May 03, 2004

"The Wall", Gorelick & 9/11 "Readers will recall that in his testimony Attorney General Ashcroft declassified a March 1995 memo written by 9/11 Commissioner Jamie Gorelick--then Deputy Attorney General--instructing federal prosecutors and the FBI director to go "beyond what the law requires" in limiting their cooperation. Ms. Gorelick has since responded that she played only a subordinate role in setting this policy, and was only implementing settled law in any case. But the newly released memos appear to contradict Ms. Gorelick on both counts, further strengthening the case for having her resolve the issue in testimony and under oath.

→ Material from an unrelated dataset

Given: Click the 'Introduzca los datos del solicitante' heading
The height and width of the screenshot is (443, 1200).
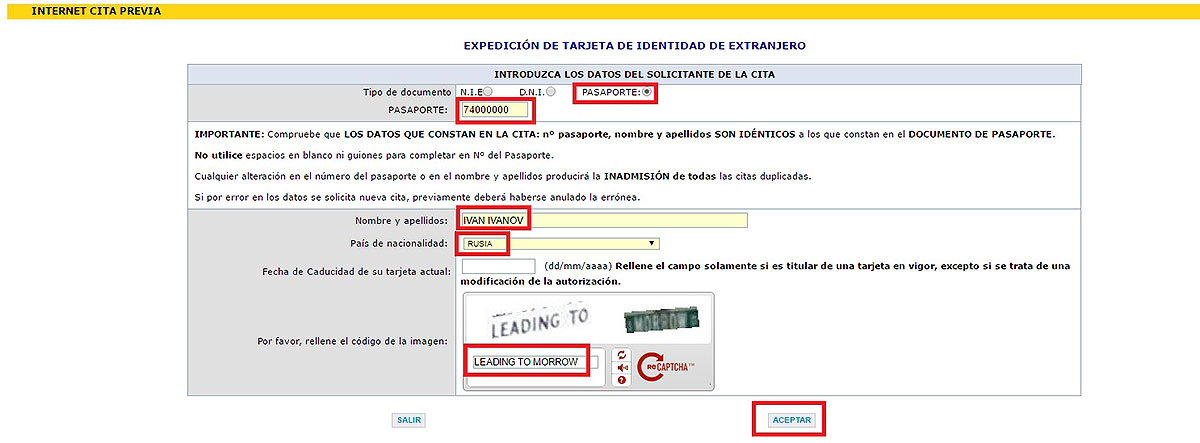Looking at the screenshot, I should point(634,74).

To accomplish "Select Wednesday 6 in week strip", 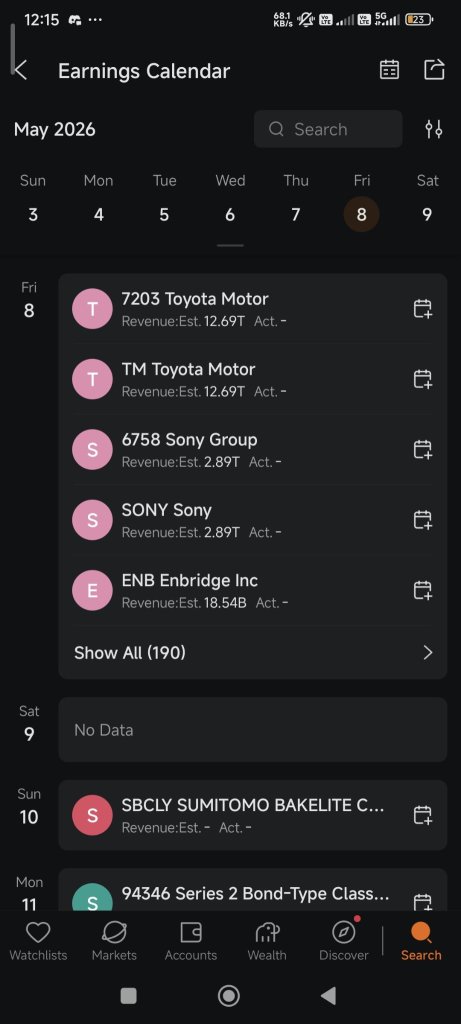I will 230,199.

A key piece of evidence is a June 13, 1995 memo to Attorney General Janet Reno from Mary Jo White, then U.S. Attorney and lead World Trade Center bombing prosecutor, and a recipient of the March memo Mr. Ashcroft referenced: "You have also asked whether I am generally comfortable with the instructions. It is hard to be totally comfortable with instructions to the FBI prohibiting contact with the United States Attorney's Offices when such prohibitions are not legally required."

Ms. White added: "Our experience has been that the FBI labels of an investigation as intelligence or law enforcement can be quite arbitrary depending upon the personnel involved and that the most effective way to combat terrorism is with as few labels and walls as possible so that wherever permissible, the right and left hands are communicating" (emphases added).

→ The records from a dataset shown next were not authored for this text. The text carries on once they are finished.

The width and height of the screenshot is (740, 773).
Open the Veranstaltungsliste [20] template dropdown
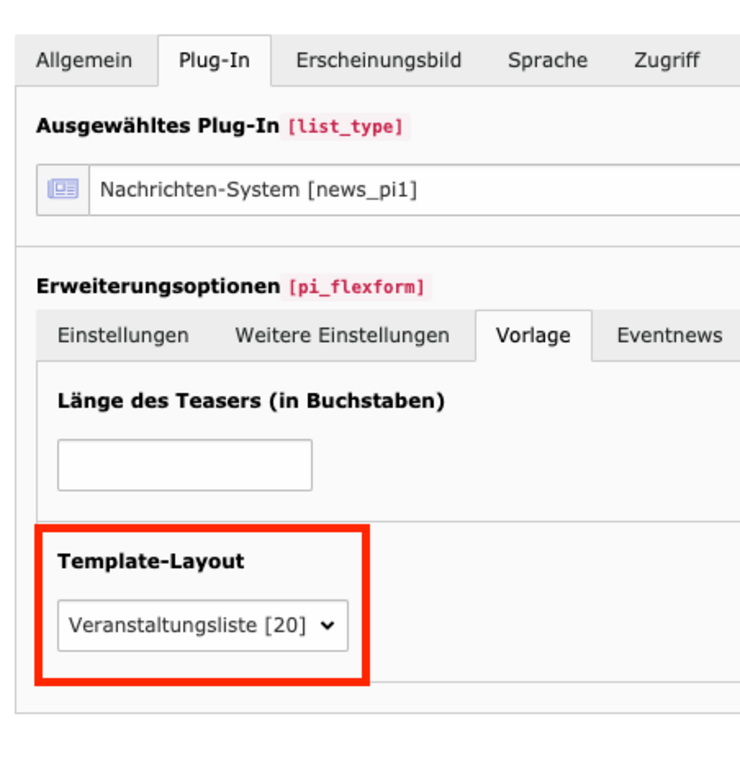190,626
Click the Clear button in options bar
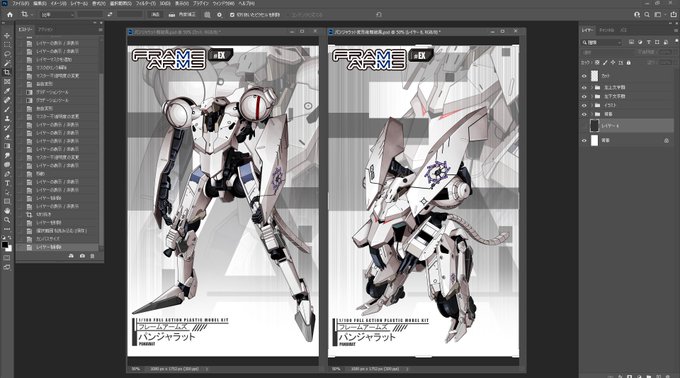 click(x=155, y=14)
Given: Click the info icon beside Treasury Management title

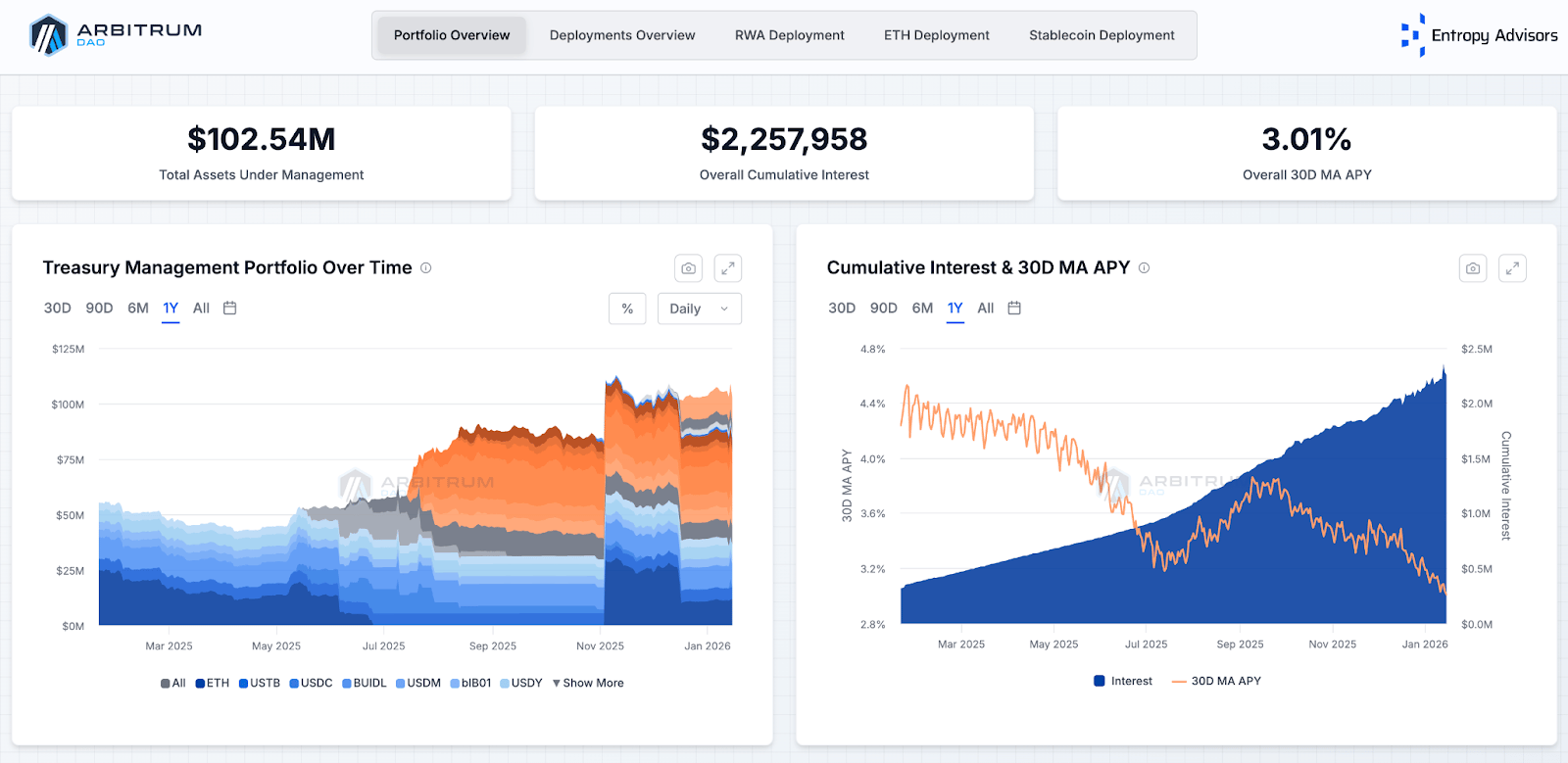Looking at the screenshot, I should click(426, 267).
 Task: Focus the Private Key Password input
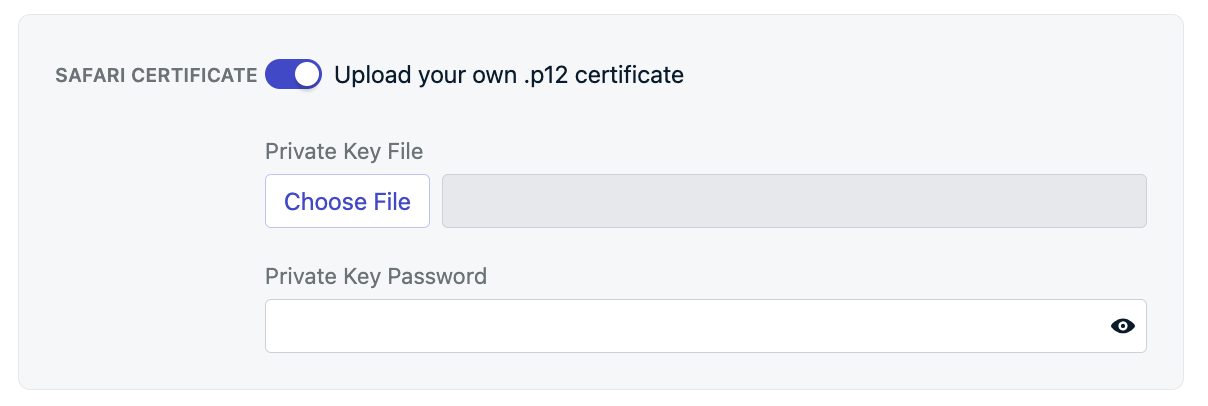click(705, 326)
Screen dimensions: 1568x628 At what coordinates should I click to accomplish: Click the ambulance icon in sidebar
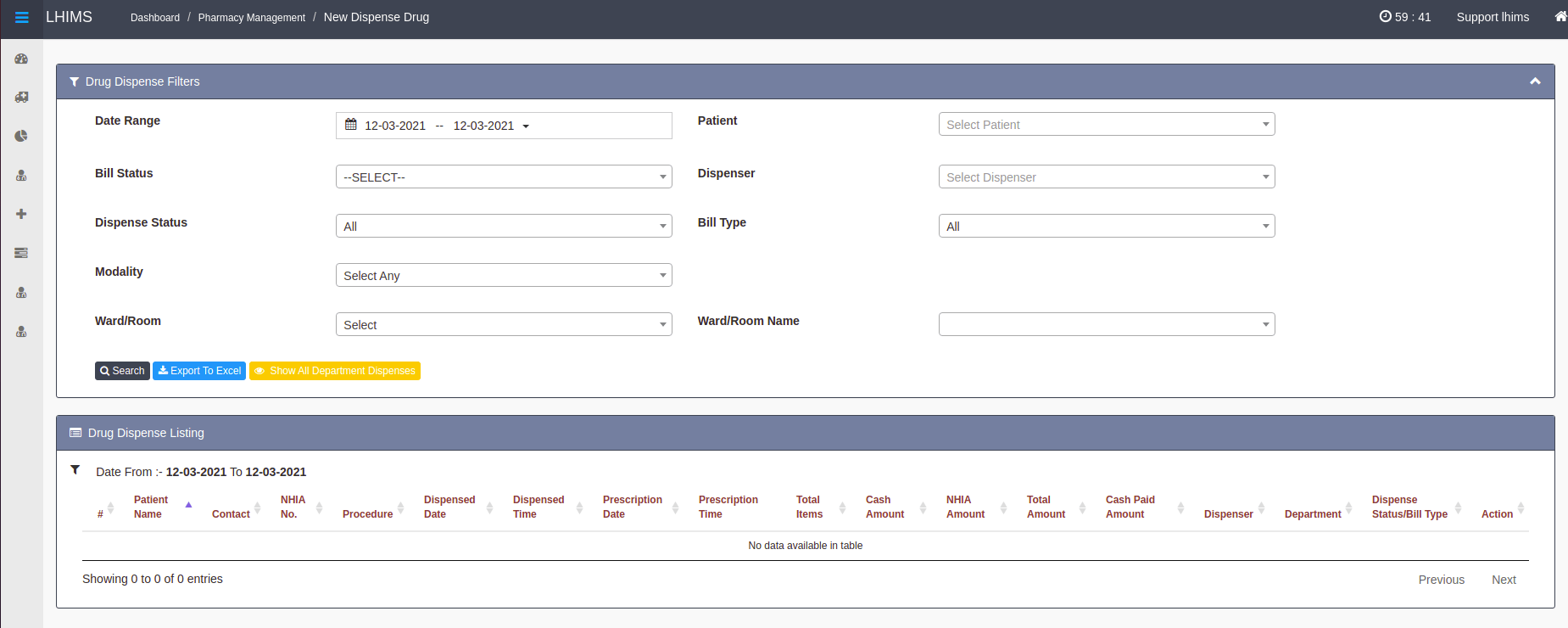coord(21,98)
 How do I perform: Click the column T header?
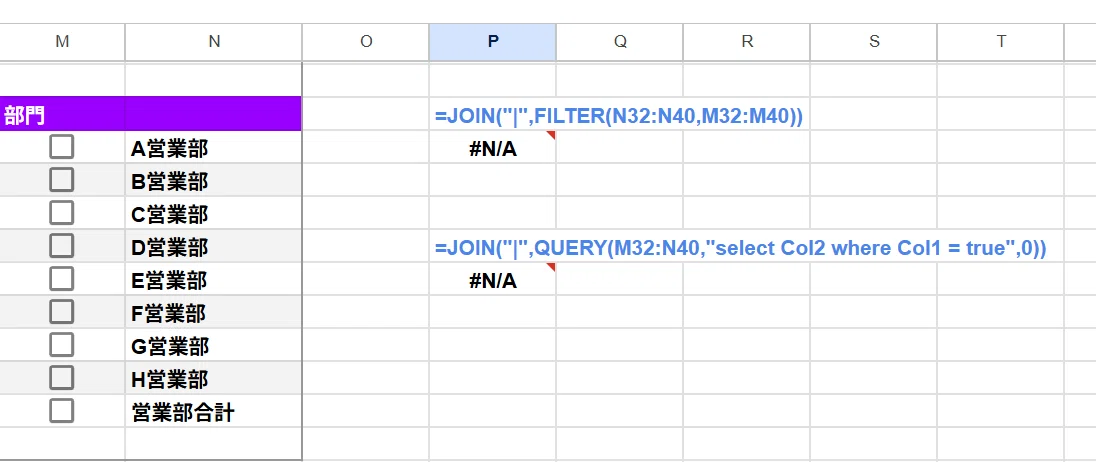(1001, 42)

Then Ms. White asked for a number of changes to the proposed guidelines, most of which Gorelick subordinate Michael Vatis recommends rejecting in a June 19 memo to Ms. Reno. That memo is accompanied by a handwritten note from Ms. Gorelick saying that she concurs.

Or to sum up the exchange: The principal U.S. terrorism prosecutor was trying to tell her boss that she foresaw a real problem with the new and "not legally required" wall policy, but Ms. Reno--again delegating that policy to Ms. Gorelick--largely rebuffed her concerns.

Commission Chairman Tom Kean has thus far been a staunch defender of Ms. Gorelick's refusal to testify. Perhaps he can explain how all of the above squares with Ms. Gorelick's recent remarks on CNN that "The wall was a creature of statute. It's existed since the mid-1980s. And while it's too lengthy to go into, basically the policy that was put out in the mid-'90s, which I didn't sign, wasn't my policy by the way, it was the Attorney General's policy . . ."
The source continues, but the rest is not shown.